Forum Discussion
9 years ago
"Joeybologna88;66753" wrote:
So I've been wondering for a long time how exactly the turn meter works with the speed stats. It might be easiest to figure out by asking a few questions:
1) How "long" are the turn meter bars? If a toon gains 50% turn meter, do they gain half of their speed, or, more likely, half the length of the turn meter bar?
2) I assume that if a toon has 200 speed, and another 100 speed, then the toon with 200 speed gets 2 turns for every 1 of the other. Does that mean that the turn meter bars for all toons are the same length, and that length is the speed of the fastest toon in the battle?
Hypothetical Example:
It would make sense if the turn order was determined by accumulating the speed stat. So suppose there were just three toons, with pretend speeds of A=1000, B=500, and C=400.

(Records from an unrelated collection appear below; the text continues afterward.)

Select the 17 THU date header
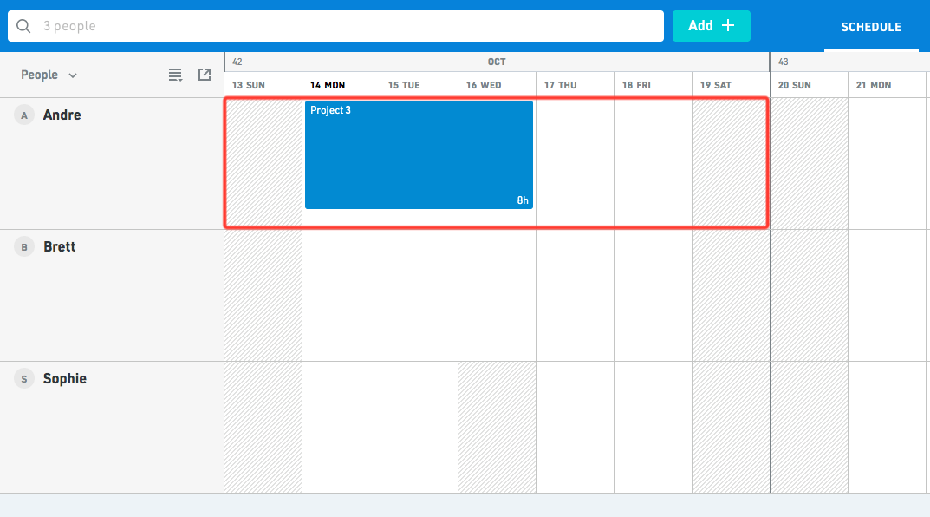This screenshot has width=930, height=517. click(561, 85)
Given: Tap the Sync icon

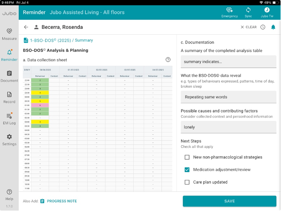Looking at the screenshot, I should 248,10.
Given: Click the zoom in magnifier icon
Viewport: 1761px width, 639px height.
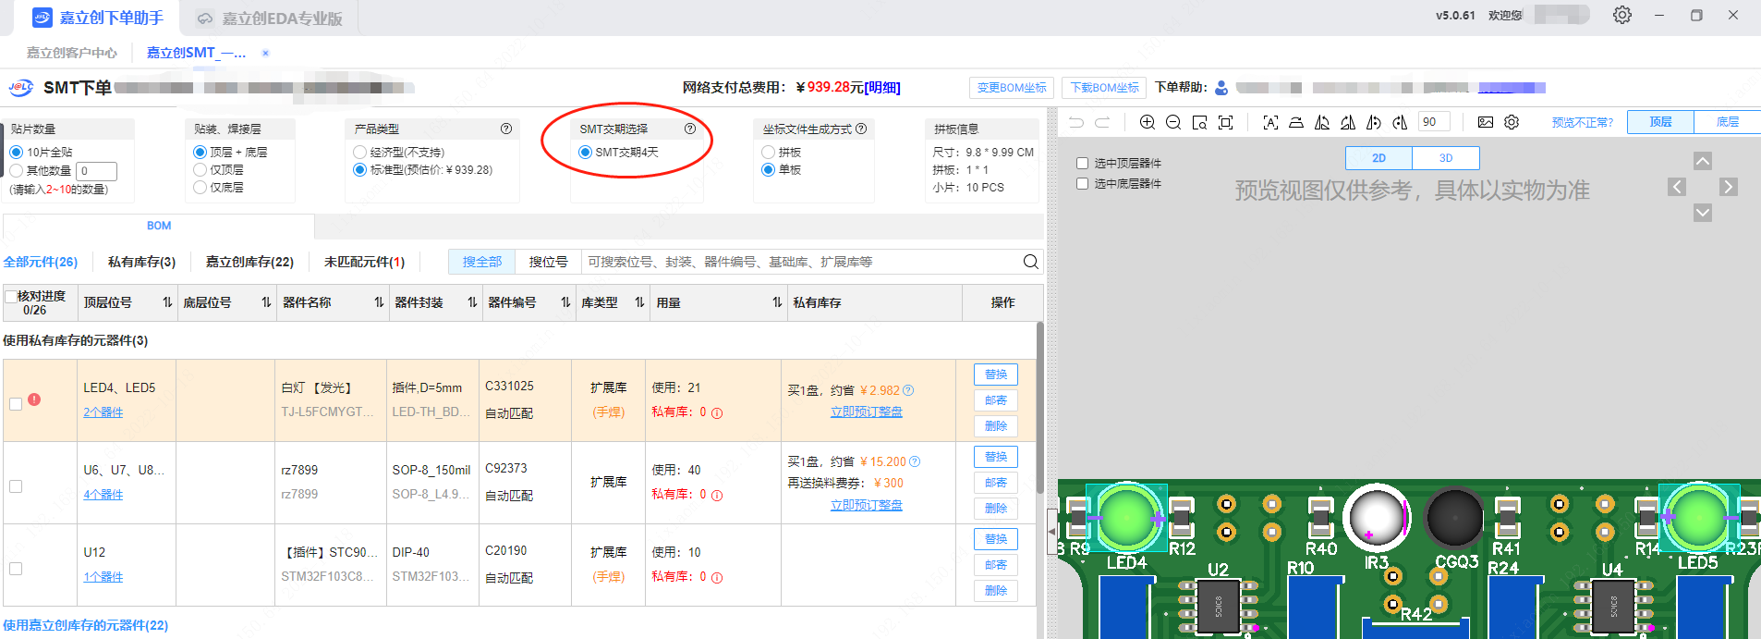Looking at the screenshot, I should click(1147, 122).

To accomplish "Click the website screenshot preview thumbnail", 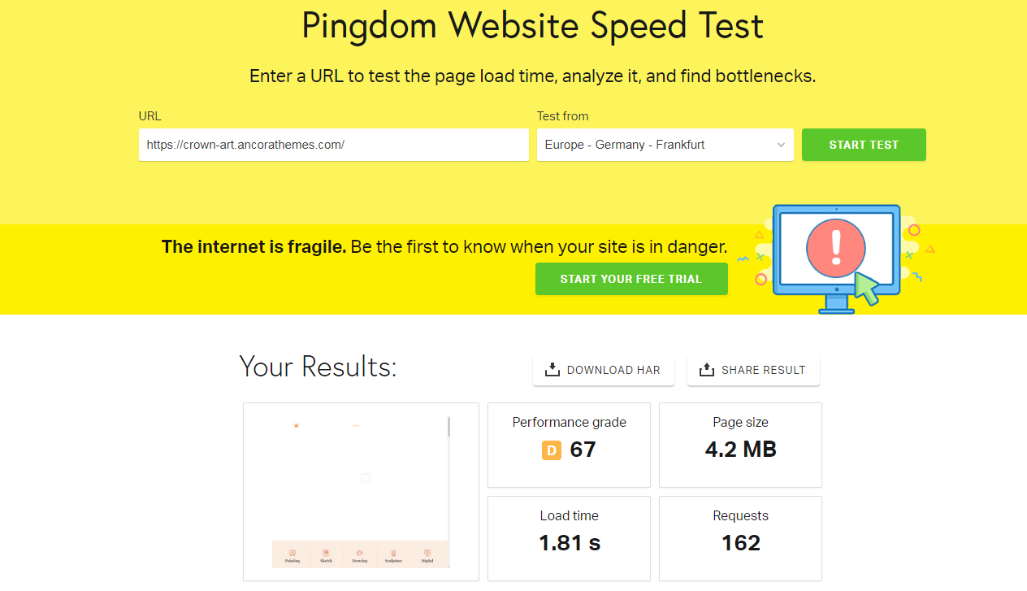I will coord(361,492).
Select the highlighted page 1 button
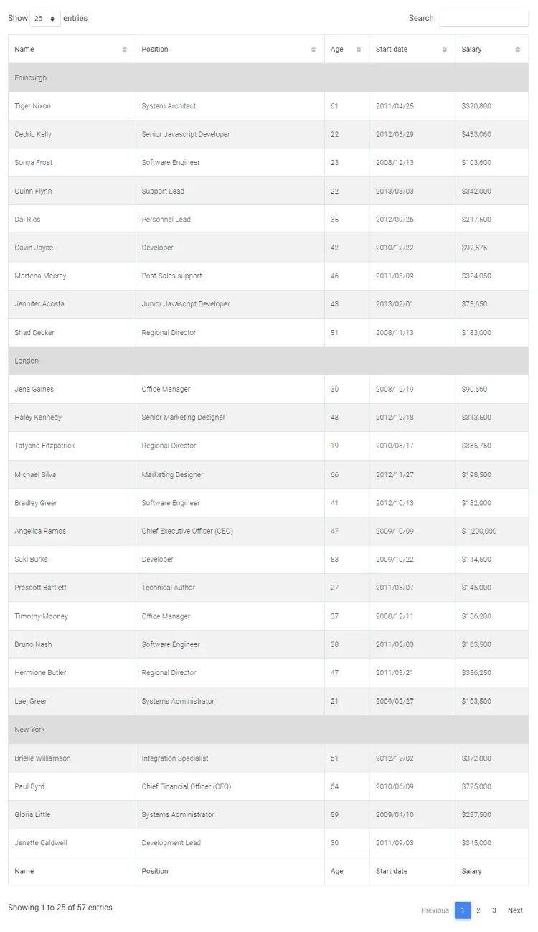 click(463, 910)
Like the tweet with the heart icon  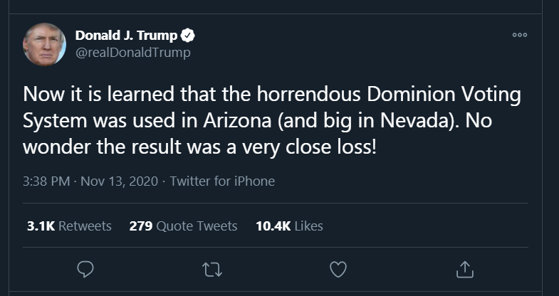click(x=338, y=269)
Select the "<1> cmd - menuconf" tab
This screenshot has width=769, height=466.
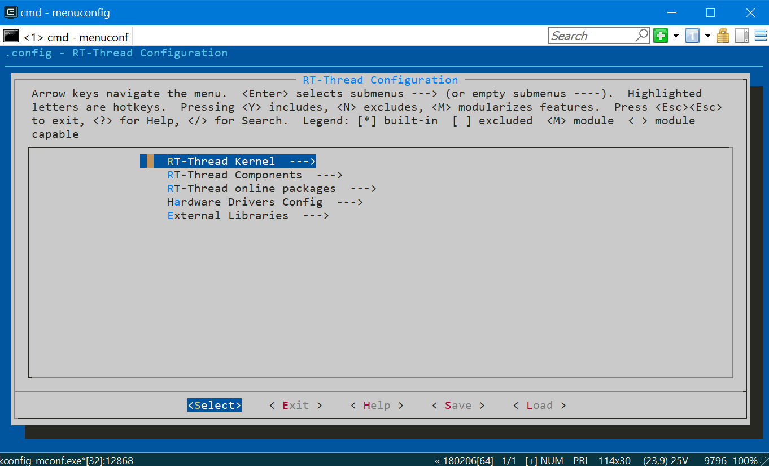pyautogui.click(x=76, y=36)
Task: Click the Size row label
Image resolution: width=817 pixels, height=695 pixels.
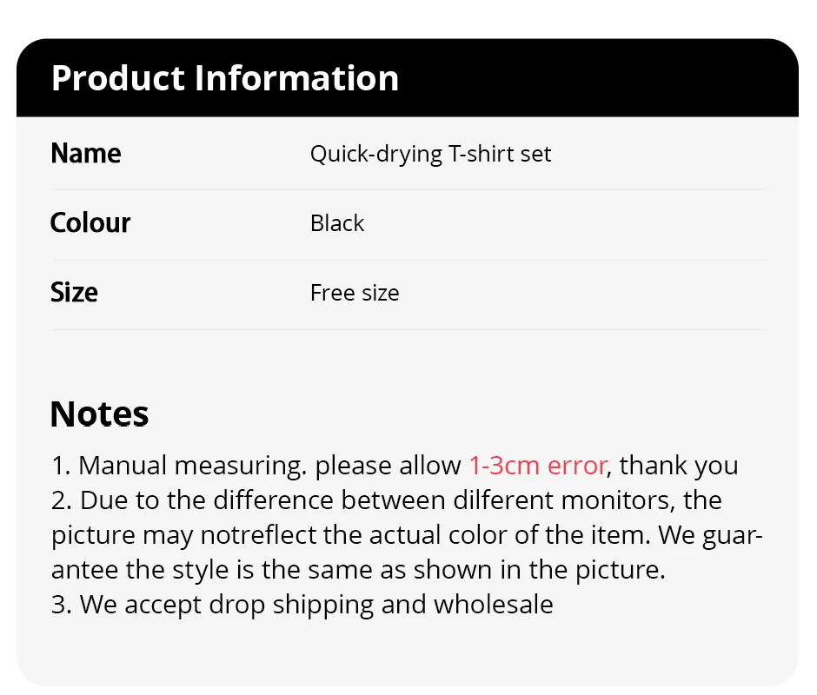Action: coord(74,292)
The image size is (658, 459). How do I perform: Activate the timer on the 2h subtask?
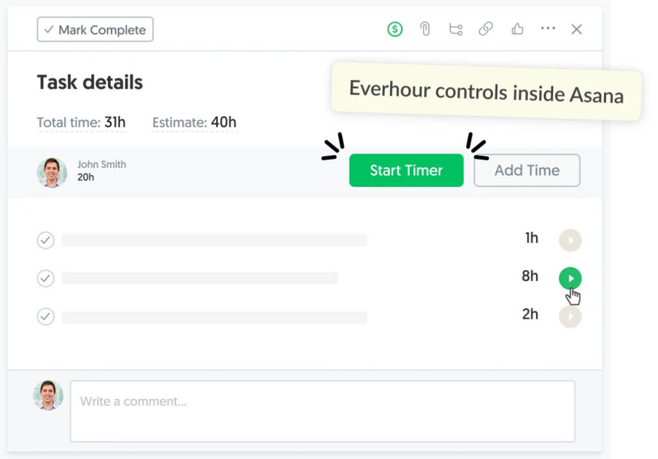pyautogui.click(x=570, y=316)
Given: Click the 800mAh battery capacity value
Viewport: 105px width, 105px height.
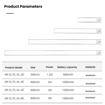Looking at the screenshot, I should pyautogui.click(x=68, y=74).
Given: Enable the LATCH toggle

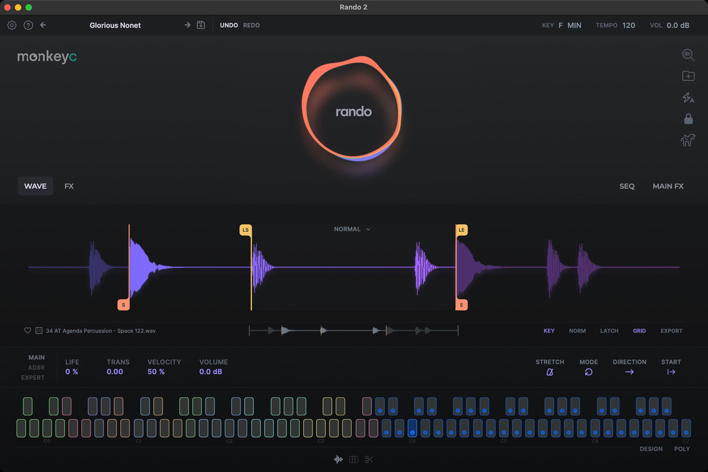Looking at the screenshot, I should (x=609, y=331).
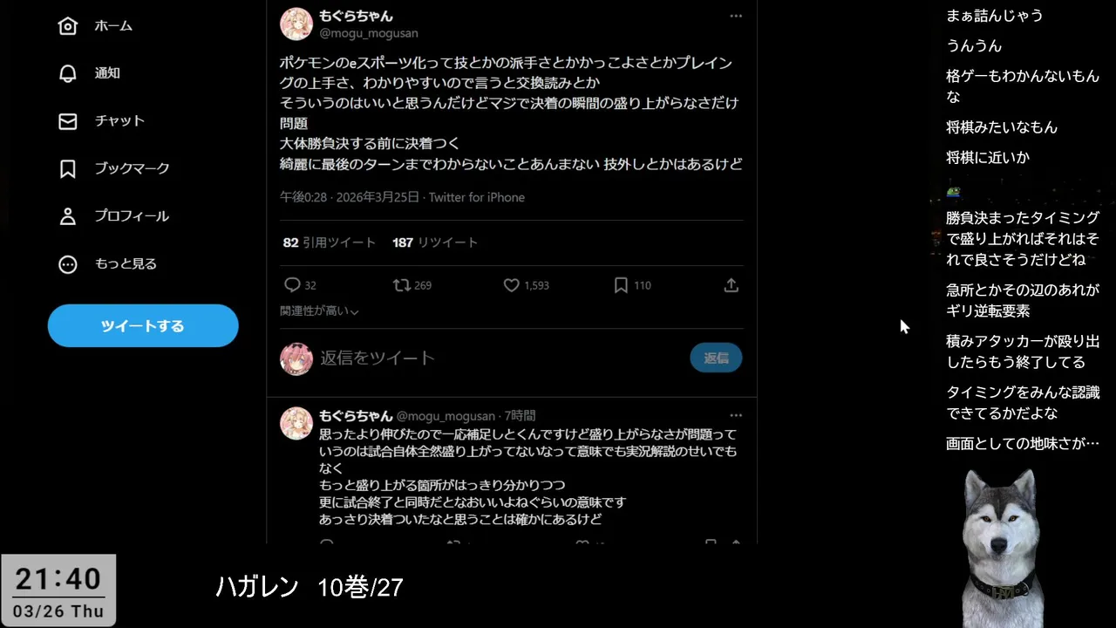
Task: Open the ホーム home icon
Action: [x=68, y=25]

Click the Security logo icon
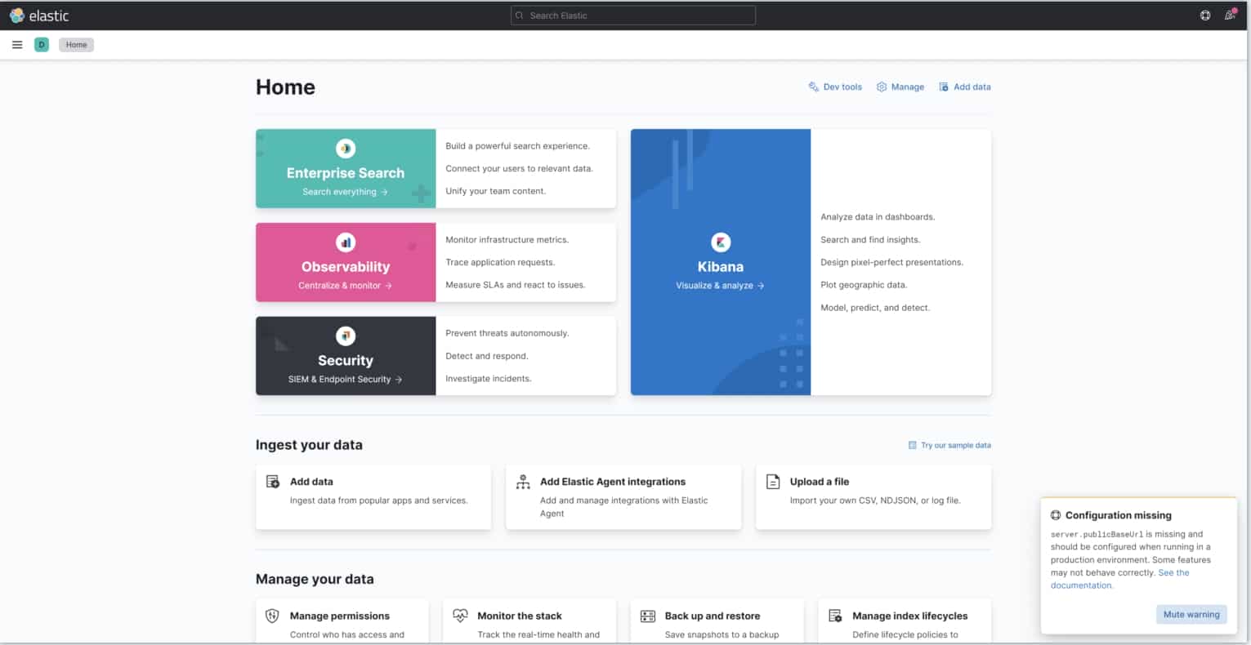coord(346,336)
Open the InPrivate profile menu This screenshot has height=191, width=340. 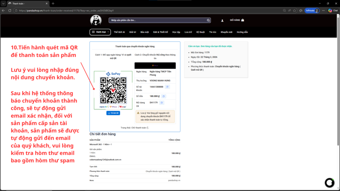[x=312, y=11]
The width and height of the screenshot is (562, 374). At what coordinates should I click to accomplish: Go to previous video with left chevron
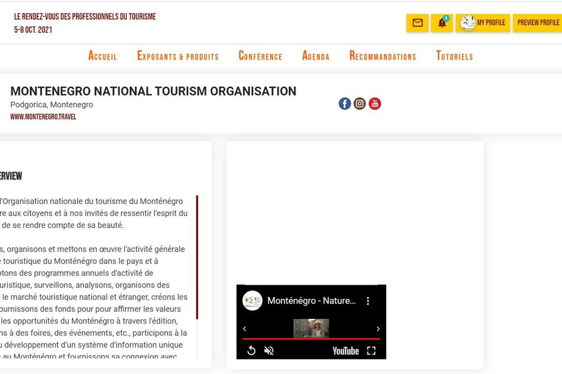[x=244, y=329]
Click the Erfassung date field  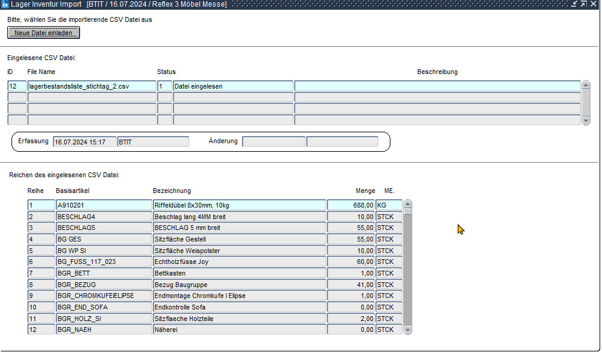click(x=84, y=142)
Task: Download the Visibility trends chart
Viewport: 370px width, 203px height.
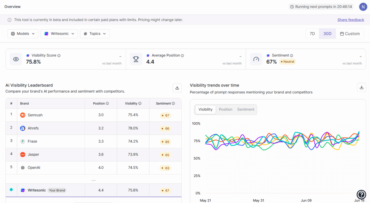Action: 361,88
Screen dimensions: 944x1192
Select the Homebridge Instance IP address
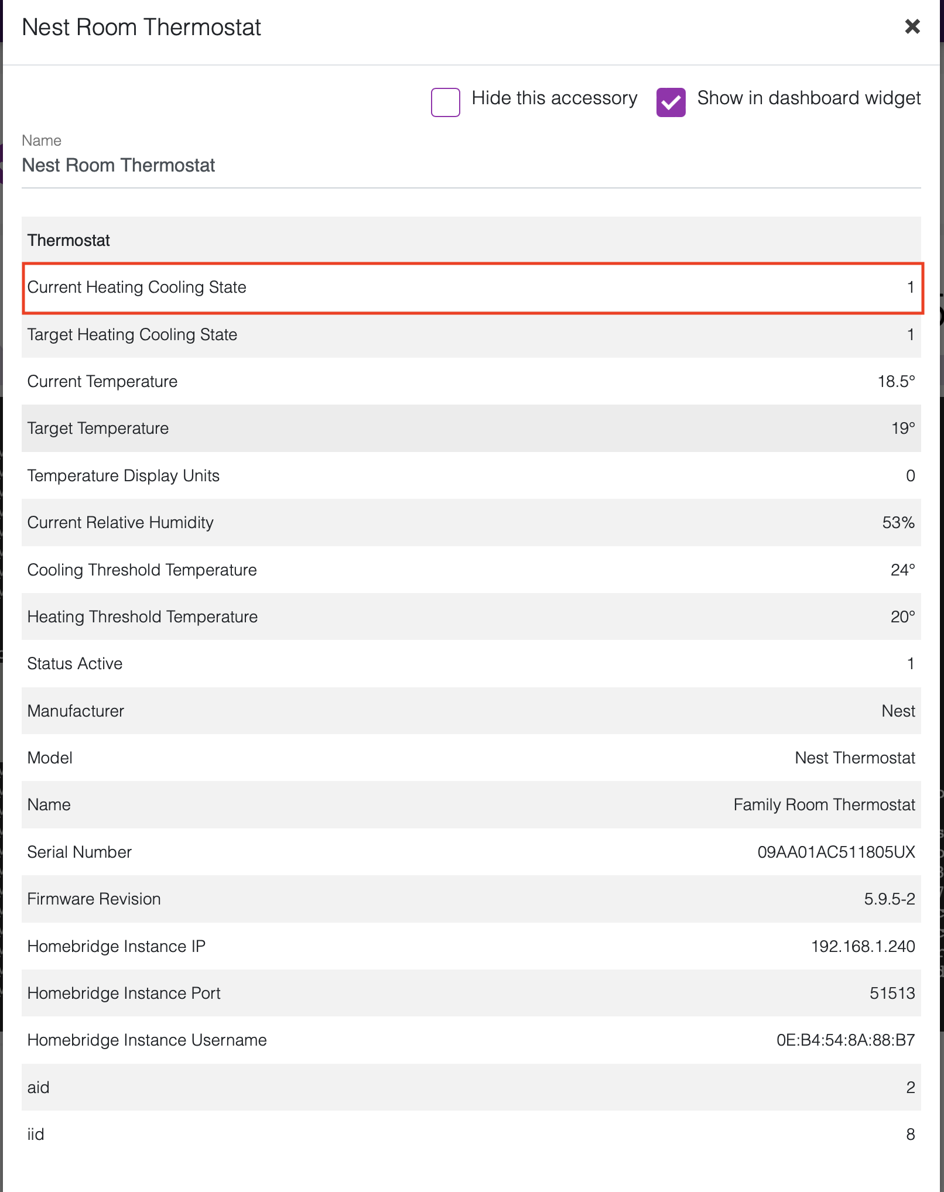coord(863,946)
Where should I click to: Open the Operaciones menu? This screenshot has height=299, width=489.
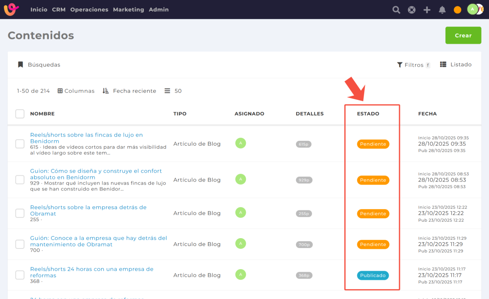click(x=89, y=10)
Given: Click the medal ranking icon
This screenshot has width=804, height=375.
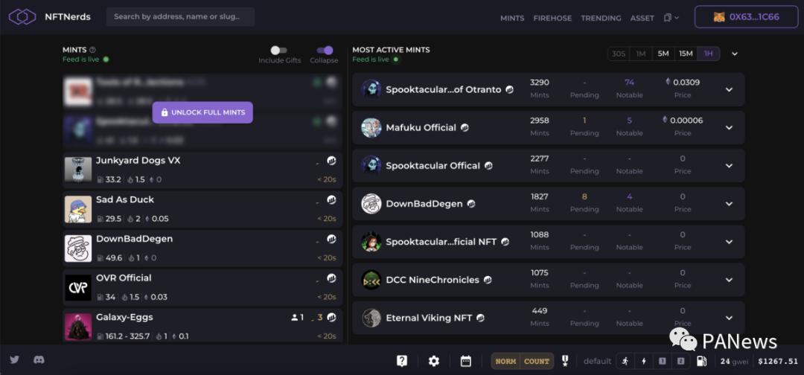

Turn 1: Clearly toon A with 1000 speed goes first. This toon resets to zero and the others keep their accumulated turn meter "points", so B=500 and C=400 after this turn.
Turn 2: A=1000 again, B=1000, and C=800. I don't know what the tie-breaker is but toons A and B both get to go. After these turn A and B reset, so A=0 and B=0, and C=800.
Now how does turn 3 work?
Turn 3 (option 1): C=1200, A=1000, B=500. C takes their turn. If the turn meter has a length of 1000, then perhaps C gets to keep the residual 200 and carry it over. Then A takes their turn for reaching 1000, and carries nothing over. So after C and then A take their turns and reset/carryover, we're left with A=0, B=500, and C=200.
I could haphazardly keep going, but can anyone simplify this with an explanation before I keep guessing about the mechanics here?
1) the actual length of the turn meter bar is irrelevent, the important thing is that they are all the same for every toon. Most use 1000 as the value for turn meter, but you can set it to 100 or 10,000 and get the same results. A gain of 50% = 500 when using 1000 as the value.
2) they are all the same length, but they are not set to the highest speed toon, no need for that. It is the rate of fill that varies for each toon.
Speed fills at a constant rate, when a toon gets to 100% turn meter, he gets a turn. Natural turn meter fill can never go over, and any extra turn meter fill from skills is wasted, it is not carried over.
If you set the turn meter value to 1000, you can use it to determine when a toon goes. So using the speeds in your example above we would figure it out like this:
1000/200 = 5
So we have an idea when this toon will go now. We need to give that 5 number a name. Most people call it rounds, or ticks, but you can call it anything you want really. These actions take place behind the scenes. Now we know that a 200 speed toon goes in round 5. A 100 speed toon would go on round 10 because 1000/100 = 10.
So when the 200 speed toon gets a turn, the 100 speed toon will be at 50% turn meter. When the 100 speed toon gets his turn, the 200 speed toon will have gone once and filled his turn meter again. This puts them into a tie for action on the 10th round. RNG always determines who goes first in the event of a tie.
If there were no turn meter manipulation, we could map out the whole fight and figure out when each toon will get a turn. But, because turn meter manipulation exists, we can only map out the fight until the manipulation occurs, then from that point forward, we can only calculate relative to that point.